Emerging evidence supports a role for dietary factors in Hashimoto\'s management. Selenium, present in Brazil nuts, seafood, and organ meats, is a cofactor for thyroid hormone synthesis enzymes and for selenoproteins that protect thyroid tissue from oxidative damage. Multiple RCTs have demonstrated significant reductions in TPO antibody titers following selenium supplementation in Hashimoto\'s patients. Gluten elimination, while lacking strong RCT evidence in Hashimoto\'s without concurrent celiac disease, is reported to reduce antibody titers and symptoms in a subset of patients, likely reflecting the significant overlap between celiac disease autoimmunity and thyroid autoimmunity.

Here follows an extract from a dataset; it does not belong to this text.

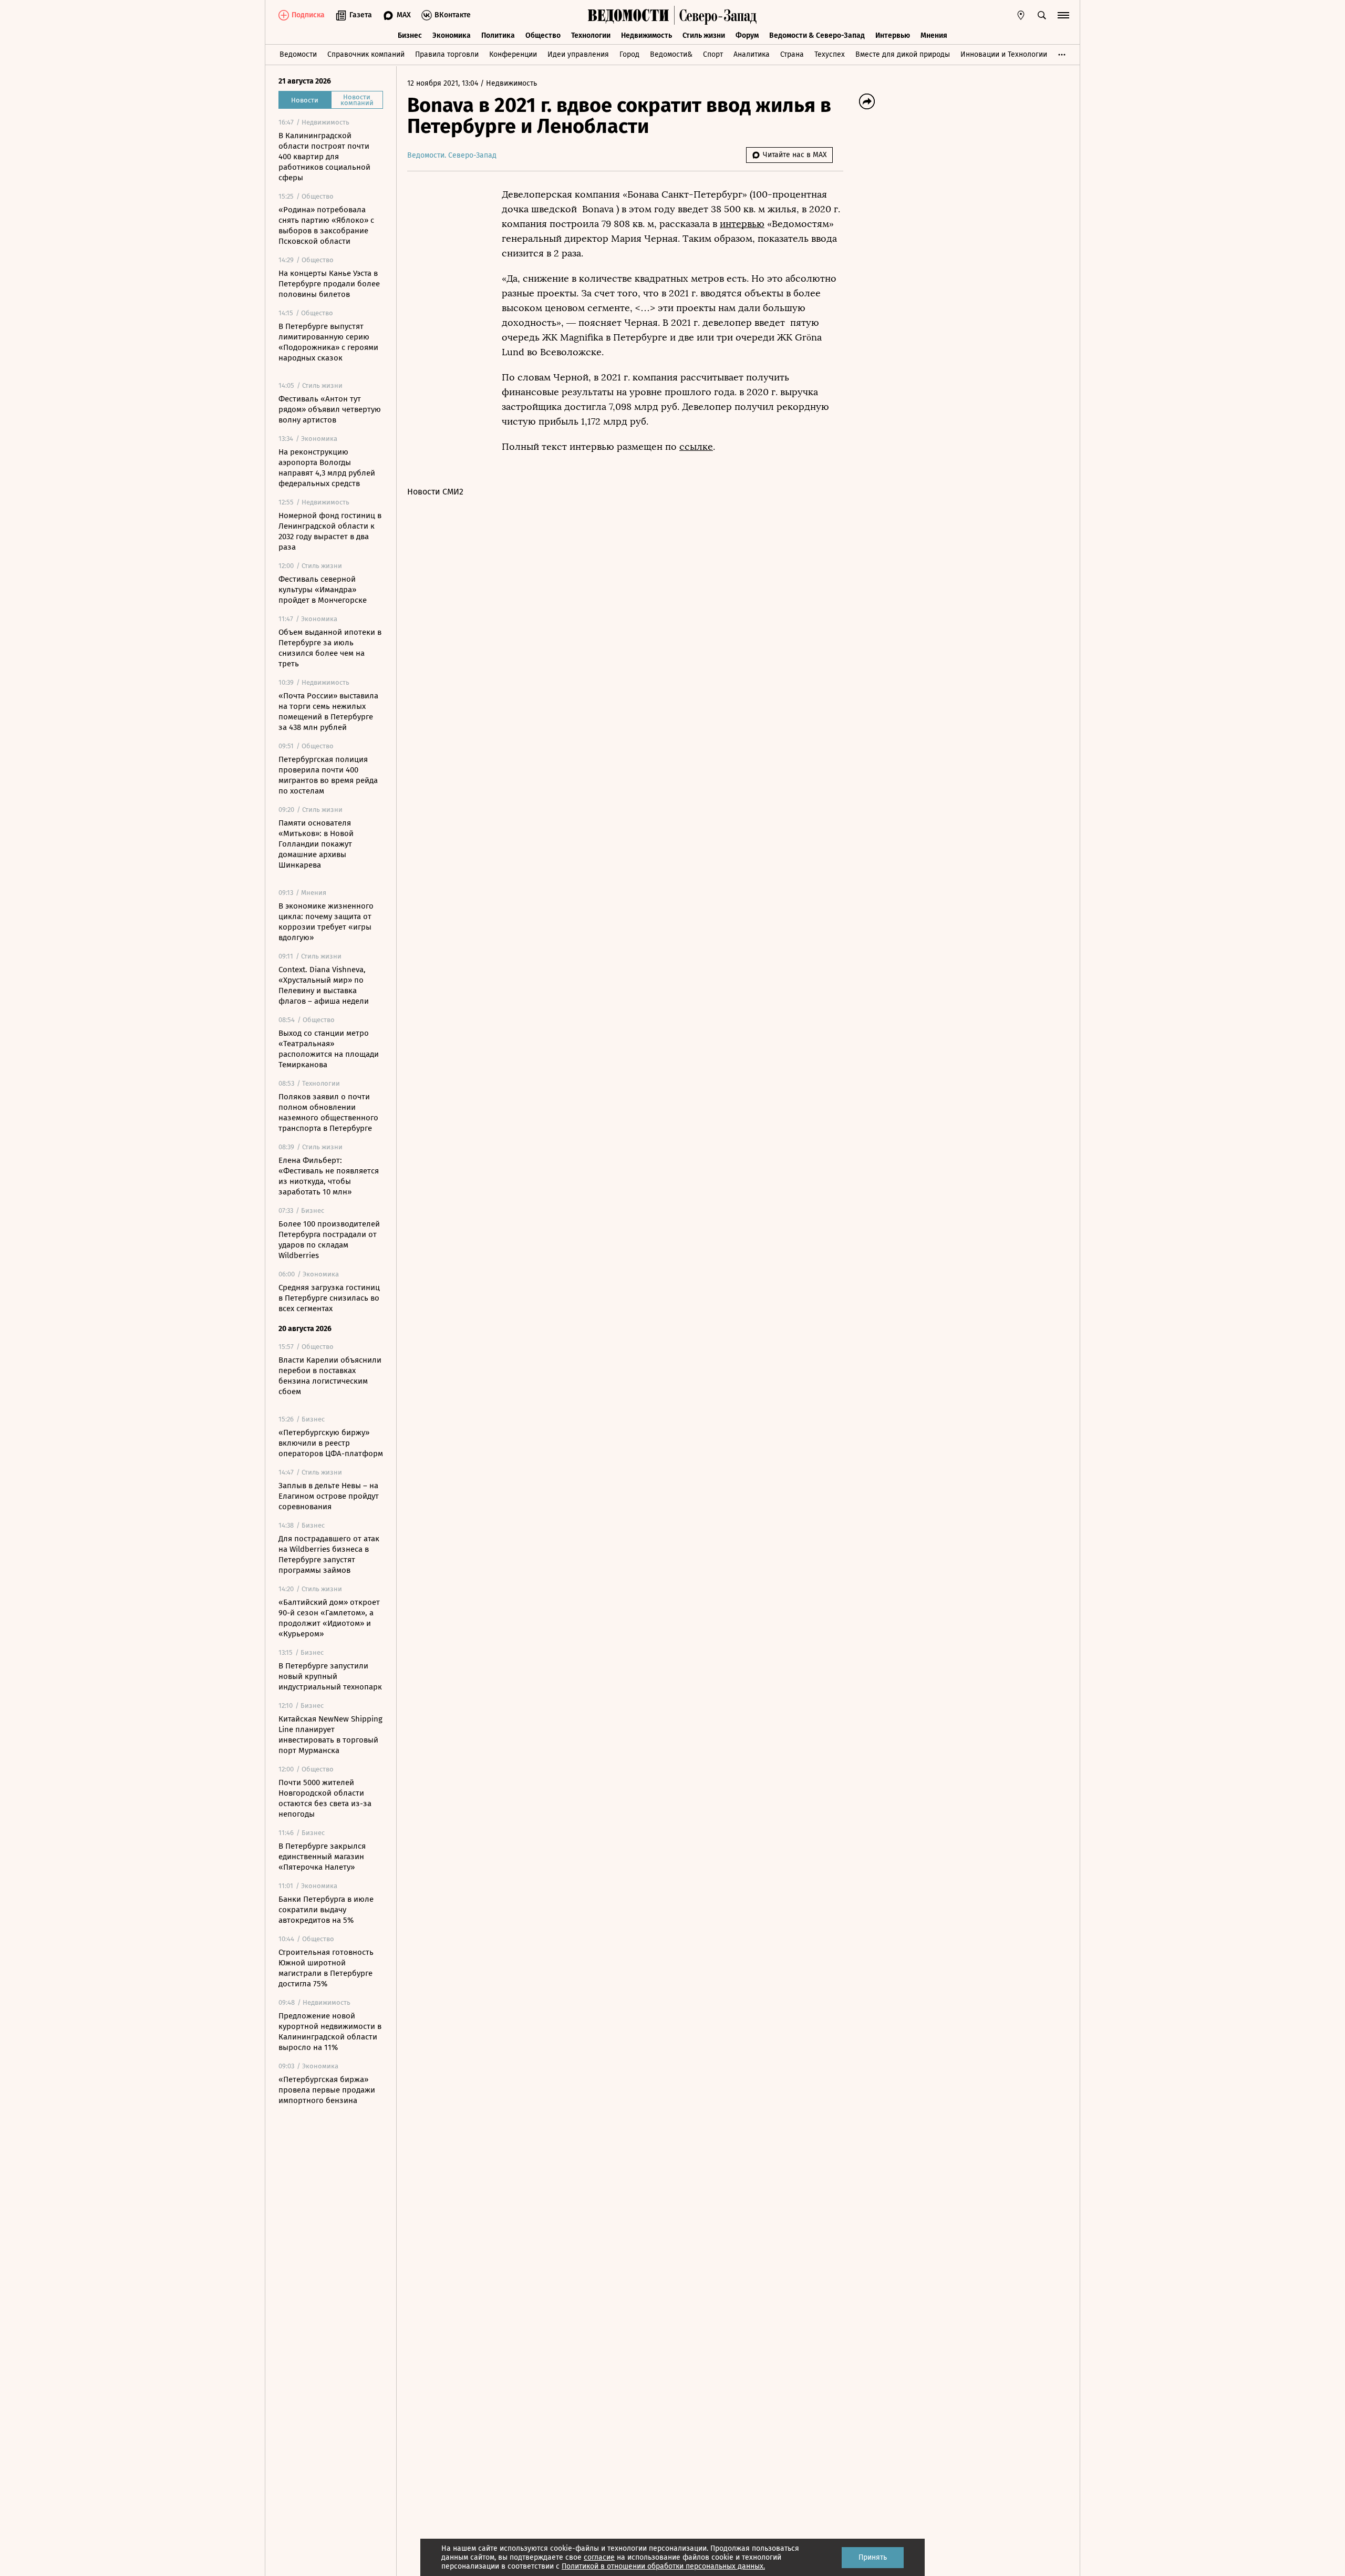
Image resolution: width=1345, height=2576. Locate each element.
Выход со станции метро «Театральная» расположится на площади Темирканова (328, 1048)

When to Ask for More Complete Testing
Patients experiencing persistent fatigue, weight gain, cold sensitivity, constipation, dry skin, hair thinning, or cognitive slowing despite a "normal" TSH result have grounds to request a more complete thyroid panel including free T4, free T3, and TPO antibodies. Optimal TSH for symptomatic resolution in patients already on thyroid hormone replacement is generally accepted to be 1.0–2.5 mIU/L — considerably below the upper end of most laboratory reference ranges — and T3 supplementation may be appropriate for patients who feel symptomatic on T4-only therapy due to impaired peripheral T4-to-T3 conversion.